There are numerous ways for a family to enjoy their holidays: long haul versus short haul, package versus bespoke, vacation versus “stay-cation”. This year, however, my little family has invented a whole new way of experiencing our summer break – “the Separ-cation”. No, don’t worry, we haven’t decided that our union has come to an end, we have just decided to take one child each and head off to diametrically opposite ends of the island.
So, as I write this I am in a rather plush four star hotel in Scotland visiting my Scottish relatives with my Mum and my darling daughter Meri (who is fast asleep in her cot a few feet away), whilst my wife has taken our son Arun off to see her parents on the South Coast some five hundred miles distant. This is a novel experience for us as a family and so I thought I would take the time to scribble a few observations down so that others contemplating a similar holiday strategy might benefit from the wisdom of my experience.
Whilst you may think that after 12 desperate years of marriage I would be gasping to get away from the old battle-axe (just checking to see whether my wife actually reads this blog…), it has in all honesty been a mixed experience.
There are advantages. It means that I get to spend a lot of quality time with Meri. All the parenting manuals tell you that you need to carve out lots of time with the kids but not just as a part of the tribe. Each child needs one on one time with each parent. Well, over the last few days Meri has certainly had plenty of QT with her Old Man. It has been great to spend time with her without worrying about the other one which to be honest I don’t do enough of.

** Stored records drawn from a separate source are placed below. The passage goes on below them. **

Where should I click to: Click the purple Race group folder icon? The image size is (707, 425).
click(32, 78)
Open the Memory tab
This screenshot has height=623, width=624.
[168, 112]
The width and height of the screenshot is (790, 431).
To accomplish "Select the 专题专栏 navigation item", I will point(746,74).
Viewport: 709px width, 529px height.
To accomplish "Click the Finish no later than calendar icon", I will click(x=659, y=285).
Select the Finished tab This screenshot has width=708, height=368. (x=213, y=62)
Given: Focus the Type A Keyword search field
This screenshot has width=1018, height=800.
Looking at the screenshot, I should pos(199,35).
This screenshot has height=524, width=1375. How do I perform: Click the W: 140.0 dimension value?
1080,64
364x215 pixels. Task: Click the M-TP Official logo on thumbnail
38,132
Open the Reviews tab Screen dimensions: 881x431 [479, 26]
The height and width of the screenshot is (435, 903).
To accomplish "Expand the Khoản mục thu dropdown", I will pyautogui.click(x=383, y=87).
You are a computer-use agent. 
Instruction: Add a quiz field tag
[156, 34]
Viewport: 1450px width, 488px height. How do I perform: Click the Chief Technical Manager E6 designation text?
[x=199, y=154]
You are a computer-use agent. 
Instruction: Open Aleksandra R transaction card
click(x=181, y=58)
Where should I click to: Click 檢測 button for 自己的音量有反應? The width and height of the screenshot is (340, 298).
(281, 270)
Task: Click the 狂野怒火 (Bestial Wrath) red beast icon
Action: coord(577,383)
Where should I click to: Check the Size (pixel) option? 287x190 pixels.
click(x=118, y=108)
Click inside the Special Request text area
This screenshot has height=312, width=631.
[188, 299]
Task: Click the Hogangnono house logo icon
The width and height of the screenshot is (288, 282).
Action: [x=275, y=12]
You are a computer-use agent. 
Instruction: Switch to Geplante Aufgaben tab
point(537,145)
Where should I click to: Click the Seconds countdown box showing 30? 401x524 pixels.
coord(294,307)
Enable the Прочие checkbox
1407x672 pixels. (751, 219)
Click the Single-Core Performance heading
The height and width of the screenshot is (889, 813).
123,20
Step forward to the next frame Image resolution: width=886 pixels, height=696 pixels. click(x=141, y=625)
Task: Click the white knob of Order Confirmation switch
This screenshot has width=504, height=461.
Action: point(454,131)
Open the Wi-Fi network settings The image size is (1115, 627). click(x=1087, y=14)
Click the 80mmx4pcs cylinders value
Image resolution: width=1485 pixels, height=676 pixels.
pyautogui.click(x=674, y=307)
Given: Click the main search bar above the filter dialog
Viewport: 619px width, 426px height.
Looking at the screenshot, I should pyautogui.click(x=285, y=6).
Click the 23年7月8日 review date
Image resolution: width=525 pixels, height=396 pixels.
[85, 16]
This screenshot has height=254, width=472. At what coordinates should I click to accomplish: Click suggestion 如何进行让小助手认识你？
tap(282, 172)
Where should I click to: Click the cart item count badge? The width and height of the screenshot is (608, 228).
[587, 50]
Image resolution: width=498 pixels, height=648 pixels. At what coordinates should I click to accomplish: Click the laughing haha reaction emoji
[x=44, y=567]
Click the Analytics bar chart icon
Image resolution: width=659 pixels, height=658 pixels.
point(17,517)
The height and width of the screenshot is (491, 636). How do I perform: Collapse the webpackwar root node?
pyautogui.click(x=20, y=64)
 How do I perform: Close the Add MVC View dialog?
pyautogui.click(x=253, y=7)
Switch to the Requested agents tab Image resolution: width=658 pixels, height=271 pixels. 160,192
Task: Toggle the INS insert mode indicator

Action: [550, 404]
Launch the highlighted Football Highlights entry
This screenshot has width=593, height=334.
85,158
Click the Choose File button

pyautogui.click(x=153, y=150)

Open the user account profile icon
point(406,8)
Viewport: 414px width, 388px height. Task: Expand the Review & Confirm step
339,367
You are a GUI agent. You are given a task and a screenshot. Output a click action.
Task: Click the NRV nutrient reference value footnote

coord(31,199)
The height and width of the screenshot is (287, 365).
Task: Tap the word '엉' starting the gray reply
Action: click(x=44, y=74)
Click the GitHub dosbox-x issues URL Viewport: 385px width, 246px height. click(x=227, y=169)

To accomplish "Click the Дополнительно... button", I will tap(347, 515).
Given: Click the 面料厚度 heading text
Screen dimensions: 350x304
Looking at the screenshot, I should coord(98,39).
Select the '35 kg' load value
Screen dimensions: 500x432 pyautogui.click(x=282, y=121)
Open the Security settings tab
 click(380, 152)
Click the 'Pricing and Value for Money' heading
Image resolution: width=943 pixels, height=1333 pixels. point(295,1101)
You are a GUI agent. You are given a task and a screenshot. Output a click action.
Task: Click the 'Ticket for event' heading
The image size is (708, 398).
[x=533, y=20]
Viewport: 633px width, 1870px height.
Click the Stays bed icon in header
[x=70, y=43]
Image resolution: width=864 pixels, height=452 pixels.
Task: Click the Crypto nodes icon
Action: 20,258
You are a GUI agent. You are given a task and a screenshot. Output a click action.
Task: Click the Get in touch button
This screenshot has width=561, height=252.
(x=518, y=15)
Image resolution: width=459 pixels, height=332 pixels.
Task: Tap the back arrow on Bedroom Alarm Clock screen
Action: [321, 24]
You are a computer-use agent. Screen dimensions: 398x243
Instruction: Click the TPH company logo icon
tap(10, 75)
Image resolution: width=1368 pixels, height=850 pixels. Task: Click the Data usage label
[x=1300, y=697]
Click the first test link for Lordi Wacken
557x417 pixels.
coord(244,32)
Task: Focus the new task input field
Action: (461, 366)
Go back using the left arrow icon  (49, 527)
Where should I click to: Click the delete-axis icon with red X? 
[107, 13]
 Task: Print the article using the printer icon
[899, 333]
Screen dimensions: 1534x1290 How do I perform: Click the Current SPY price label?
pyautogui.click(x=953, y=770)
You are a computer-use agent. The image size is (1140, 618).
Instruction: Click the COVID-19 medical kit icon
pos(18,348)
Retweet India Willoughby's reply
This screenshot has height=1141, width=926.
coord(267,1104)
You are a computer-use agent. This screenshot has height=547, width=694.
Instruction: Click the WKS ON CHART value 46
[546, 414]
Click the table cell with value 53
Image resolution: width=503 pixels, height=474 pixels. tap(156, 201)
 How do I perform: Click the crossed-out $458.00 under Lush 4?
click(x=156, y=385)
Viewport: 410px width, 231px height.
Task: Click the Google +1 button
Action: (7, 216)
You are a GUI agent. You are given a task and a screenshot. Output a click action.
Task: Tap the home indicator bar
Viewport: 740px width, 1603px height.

Secondly, I get to spend quality time with my wider family (grandmother, aunts, uncle and cousins). We can catch up in a way that is difficult when some of the relationships are as “in-laws”. Now, don’t get me wrong, Clare and I get on very well with our in-laws but sometimes it’s nice not to have to think about it all too much.
Lastly, I am firmly of the opinion that a little distance never hurt a relationship. Some of my friends live life in the pockets of their partner. Clare and I have always been pretty independent and have to a larger extent than most, done our own thing. We’ve never had a problem with it and indeed, I think it is healthy.
There are disadvantages though. I desperately miss Arun. So much of my day as a stay-at-home Dad is punctuated by his routine and character that he is an irreplaceable presence in my life. The day does feel empty without him. It would also be nice to see the in-laws. We do get on pretty well and everyone here is missing Clare and Arun as well.
Mostly though, it also feels odd, not doing things as a family. As I walked along the sunlit shores of a loch today with my Aunt sharing an ice-cream with Meri, I enjoyed the moment. However, a part of me knew it would have been a lot more fun if the rest of my family had been there to enjoy it with me. Our shared and happy memories are the bedrock that family life is built on. Those happy reminiscences about the time Arun went paddling or Meri charmed the waitress in the hotel will only be half as strong as they could have been and that is a shame.
So, on balance, whilst a separation vacation does have its merits it isn’t necessarily one that I would recommend. The fact is I like both of my kids too much to leave either one of them behind and, just in case my wife does read this, I miss the old battle-axe too.